Bio-inspired synthesis of NaCl-type CoxNi1−xO (0 ≤ x < 1) nanorods on reduced graphene oxide sheets and screening for asymmetric electrochemical capacitors

Abstract

A bio-inspired approach has enabled the first synthesis of Co_xNi_1−xO (0 ≤ x < 1) nanorods on reduced graphene oxide (RGO) sheets. The key is the crystallization process from amorphous precursors in a disordered and hydrated state being able to take compositions arbitrarily different from that of the known stable mixed oxide NiCo₂O₄. This success has permitted further screening of the compositions for electrochemical capacitors. Co_xNi_1−xO/RGO nanocomposite electrodes achieve a peak specific capacitance when the Co/Ni molar ratio is close to 1. For example, Co_0.45Ni_0.55O/RGO nanocomposite electrode has exhibited a specific capacitance up to 823.0 F g⁻¹ (based on the total active materials mass) and 909.4 F g⁻¹ (based on the oxide mass) at 1 A g⁻¹, which are among the highest for Co/Ni oxides.
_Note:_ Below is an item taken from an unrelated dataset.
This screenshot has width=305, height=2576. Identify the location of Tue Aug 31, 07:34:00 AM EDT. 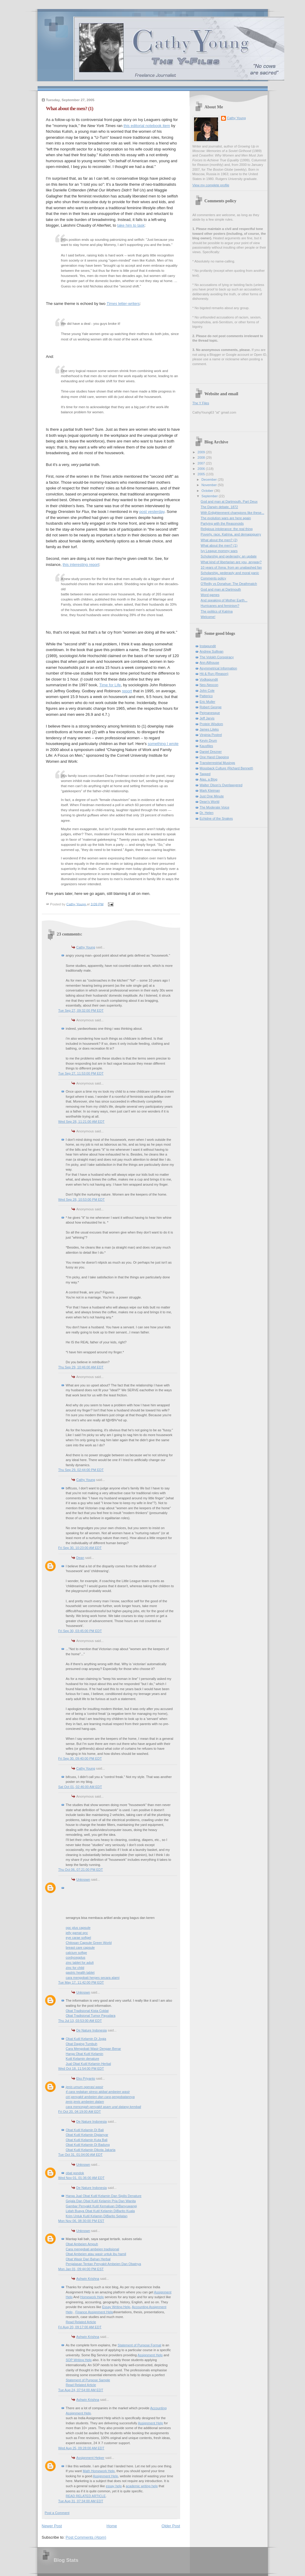
(80, 2501).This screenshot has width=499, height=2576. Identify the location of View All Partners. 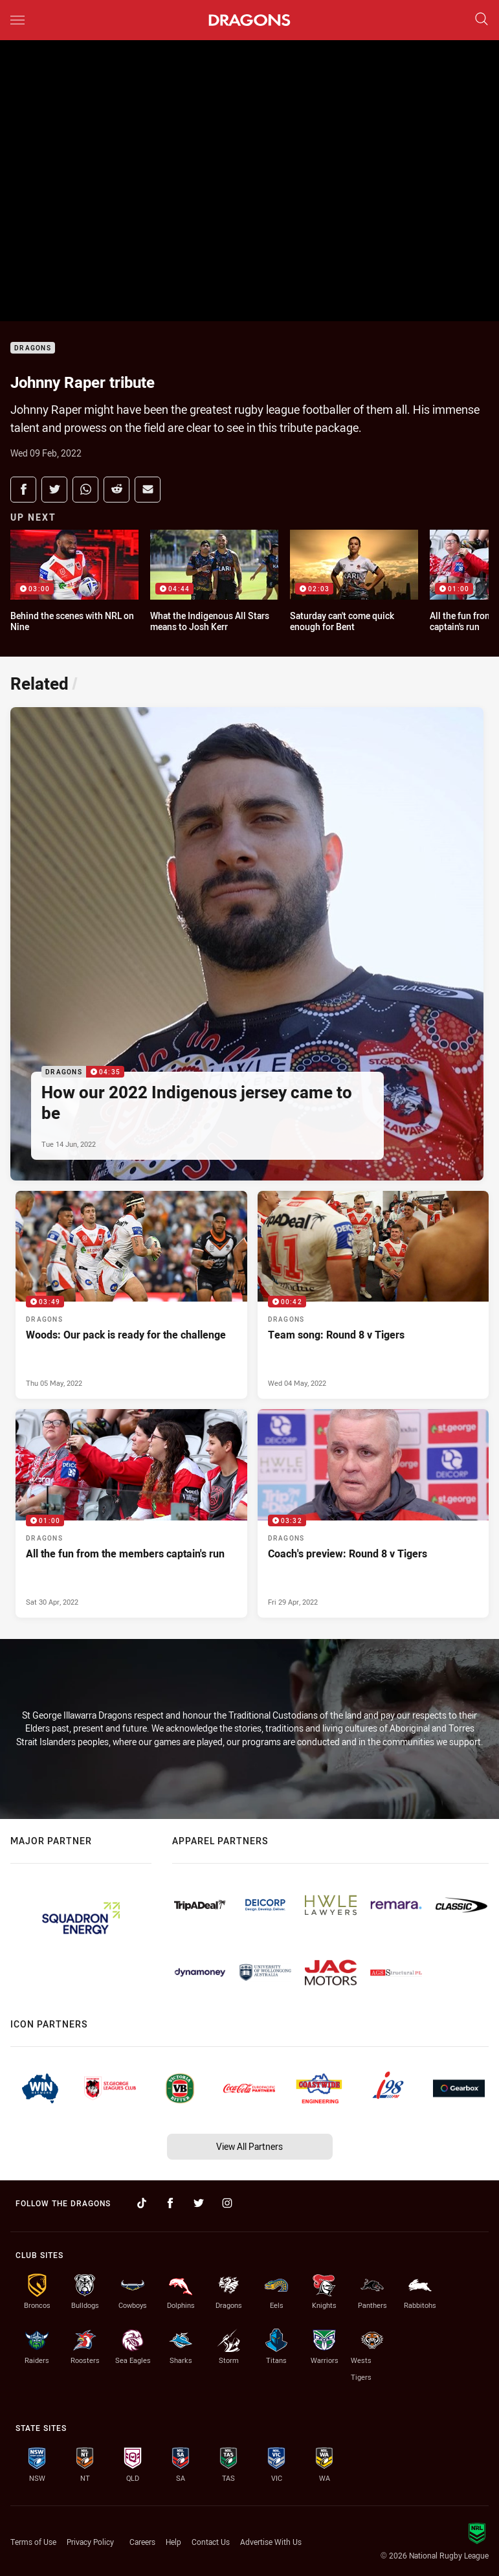
(249, 2146).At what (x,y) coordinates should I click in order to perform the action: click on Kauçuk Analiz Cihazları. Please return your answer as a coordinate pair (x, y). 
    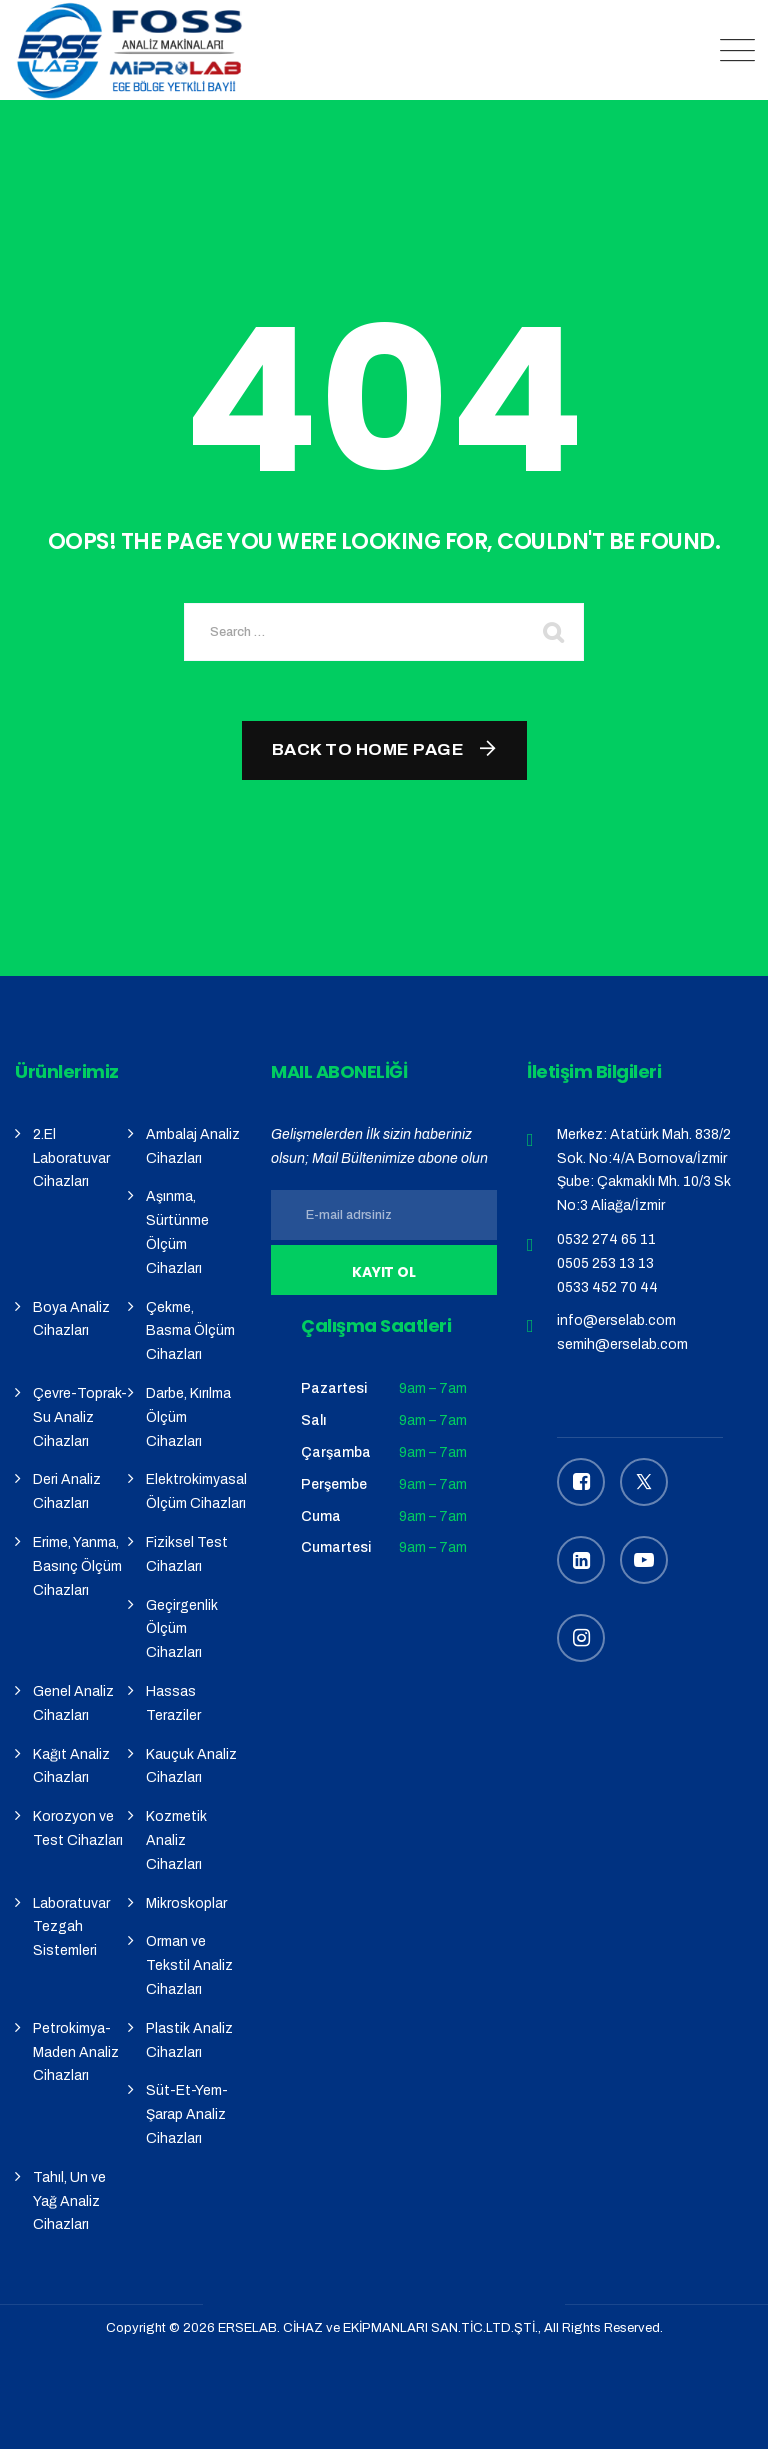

Also revealed was their superior cycling stability compared to the Co₃O₄/RGO and NiO/RGO nanocomposites, with a surprising increase of the specific capacity in the initial 100 cycles before flattening out. In addition, testing of (Co_0.45Ni_0.55O/RGO)//RGO asymmetric cells yielded an energy density up to 35.3 Wh kg⁻¹ at a cell voltage of 1.5 V, much higher than those of the symmetric cells (Co_0.45Ni_0.55O/RGO)//(Co_0.45Ni_0.55O/RGO) (20.2 Wh kg⁻¹) and RGO//RGO (4.5 Wh kg⁻¹). Even at a high power density of 3614.0 W kg⁻¹, the asymmetric cell could still maintain an energy density of 28.0 Wh kg⁻¹. There was only a <4% loss of the initial specific capacitance after 1000 cycles of charge/discharge at 2 A g⁻¹.